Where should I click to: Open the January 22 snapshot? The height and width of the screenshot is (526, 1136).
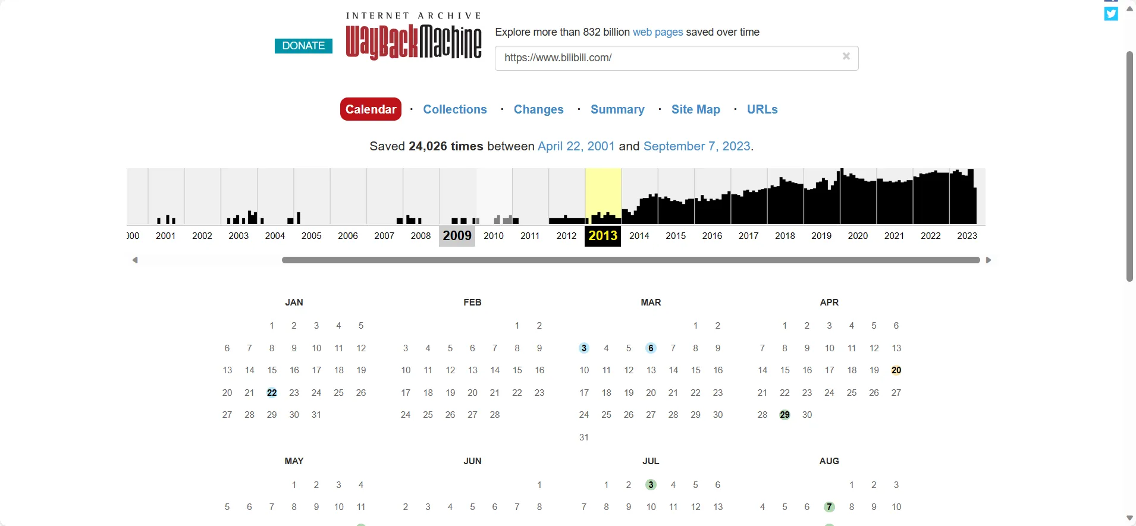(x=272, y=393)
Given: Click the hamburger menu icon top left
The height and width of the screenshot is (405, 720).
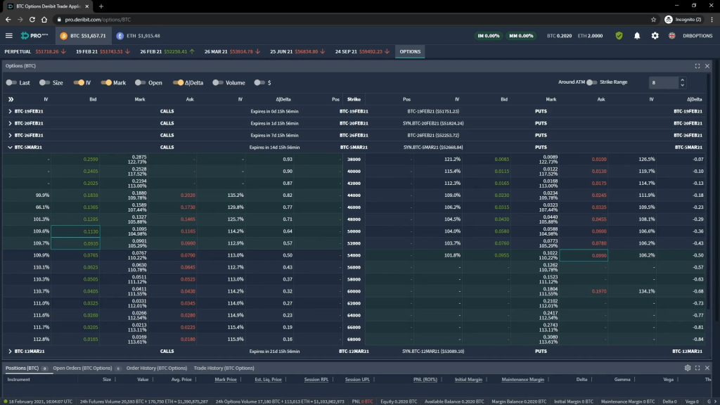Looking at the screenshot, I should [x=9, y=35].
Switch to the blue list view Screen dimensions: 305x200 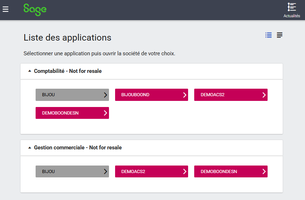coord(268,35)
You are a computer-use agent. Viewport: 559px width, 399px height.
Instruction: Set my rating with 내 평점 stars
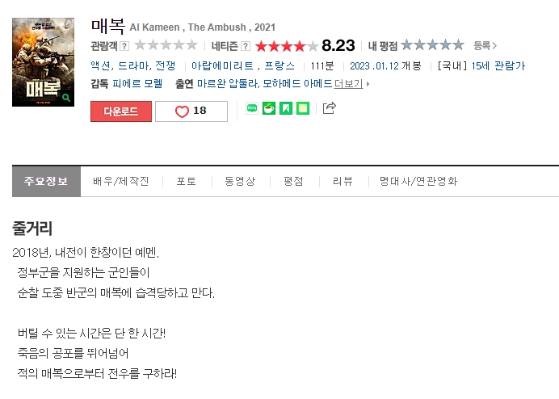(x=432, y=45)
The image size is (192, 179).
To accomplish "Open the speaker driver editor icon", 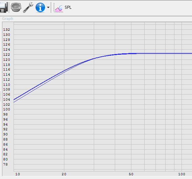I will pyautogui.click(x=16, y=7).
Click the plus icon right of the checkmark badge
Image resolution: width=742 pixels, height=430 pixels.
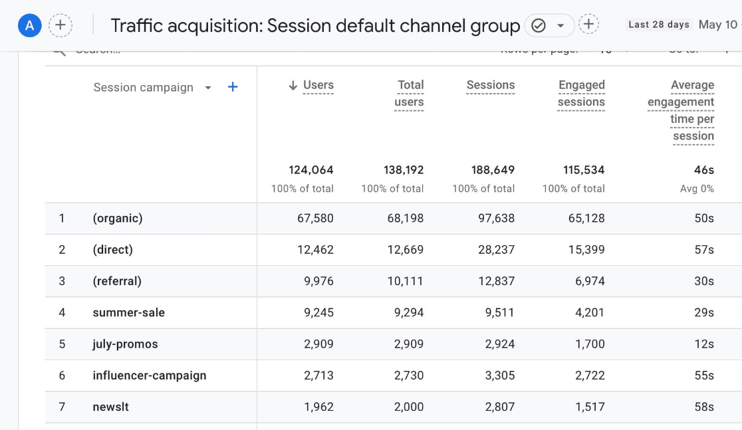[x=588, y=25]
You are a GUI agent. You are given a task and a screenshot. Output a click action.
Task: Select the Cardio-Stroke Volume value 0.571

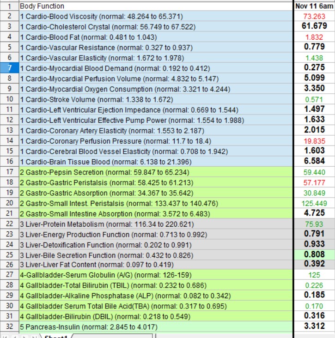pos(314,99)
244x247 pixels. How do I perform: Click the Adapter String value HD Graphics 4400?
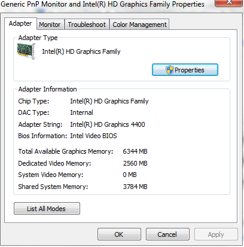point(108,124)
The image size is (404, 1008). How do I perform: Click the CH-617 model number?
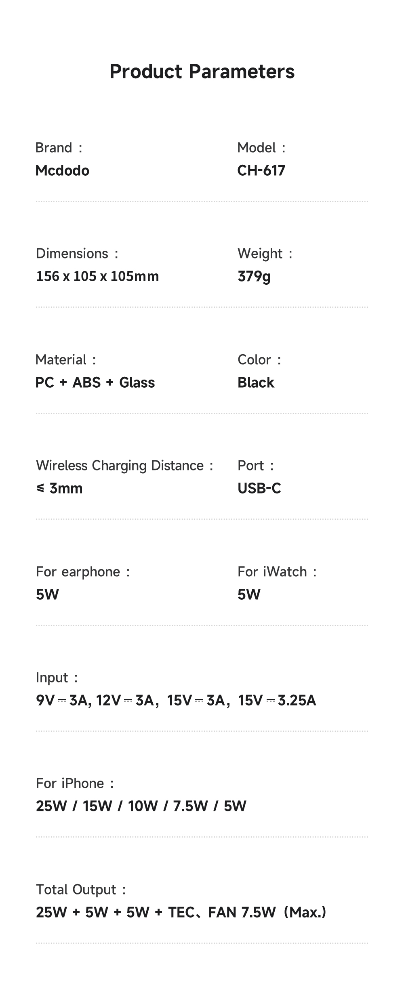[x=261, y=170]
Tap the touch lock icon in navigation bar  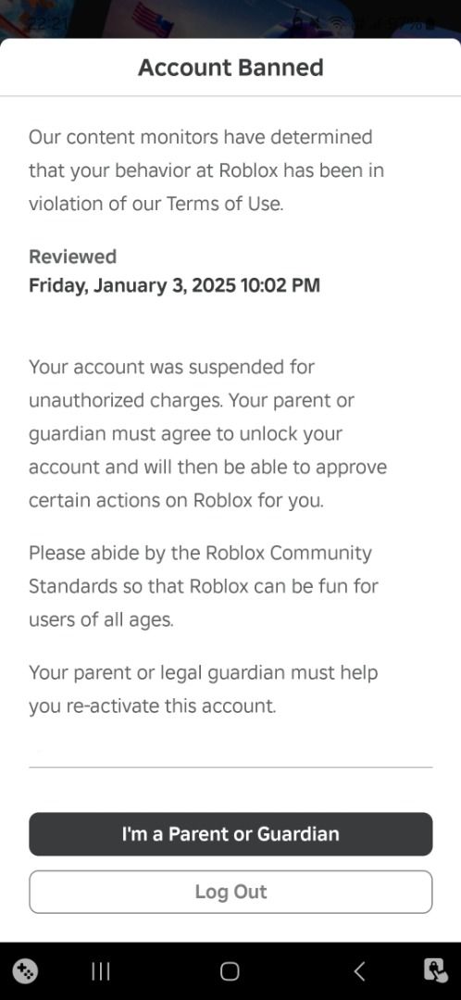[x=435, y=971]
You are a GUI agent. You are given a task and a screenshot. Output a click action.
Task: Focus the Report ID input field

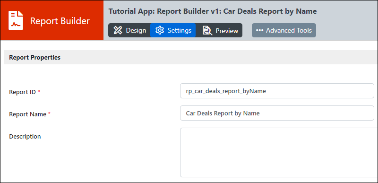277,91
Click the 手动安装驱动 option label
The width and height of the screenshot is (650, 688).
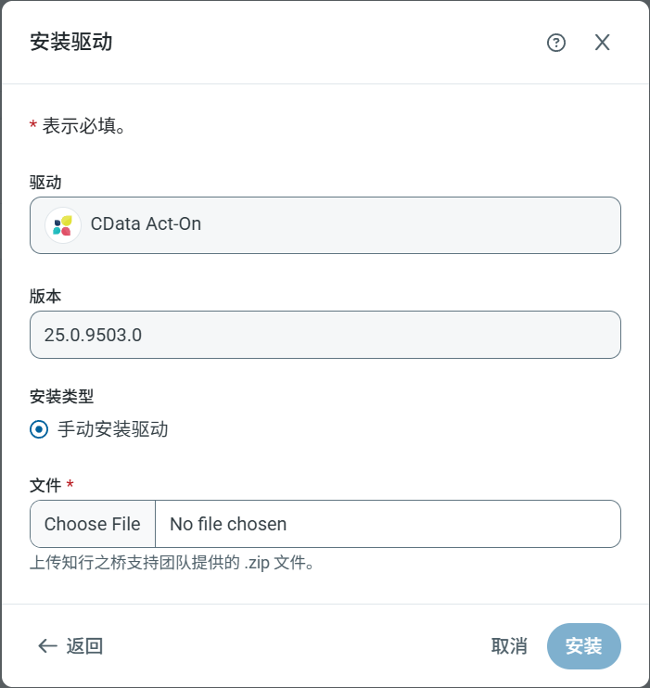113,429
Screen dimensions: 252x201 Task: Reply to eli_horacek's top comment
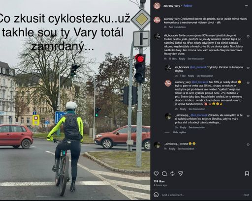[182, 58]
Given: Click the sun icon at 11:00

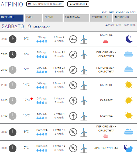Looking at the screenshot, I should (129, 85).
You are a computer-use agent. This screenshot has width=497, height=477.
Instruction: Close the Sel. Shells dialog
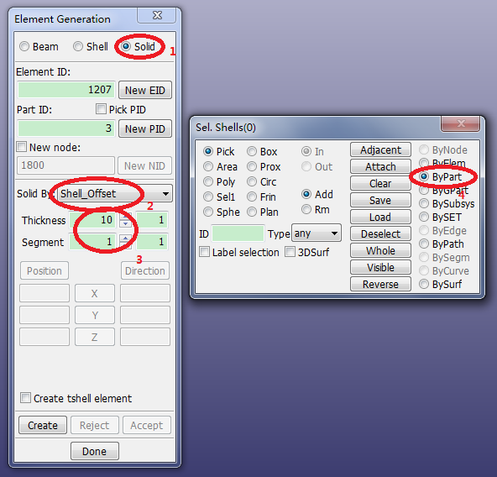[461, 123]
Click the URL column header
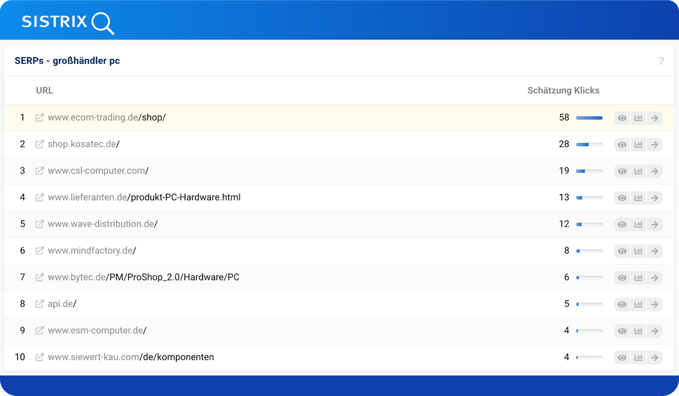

→ **What you should do**
Which lines of the material above hold the string "agent"? Pull them out.

→ **Answer space**
You are a computer-use agent. Viewport: 559px width, 399px height.
You are a GUI agent. You are given a task and a screenshot. Output a click action.
You are a GUI agent. You are given a task and a screenshot. Output a click action.
You are a computer-use agent. This screenshot has width=497, height=477.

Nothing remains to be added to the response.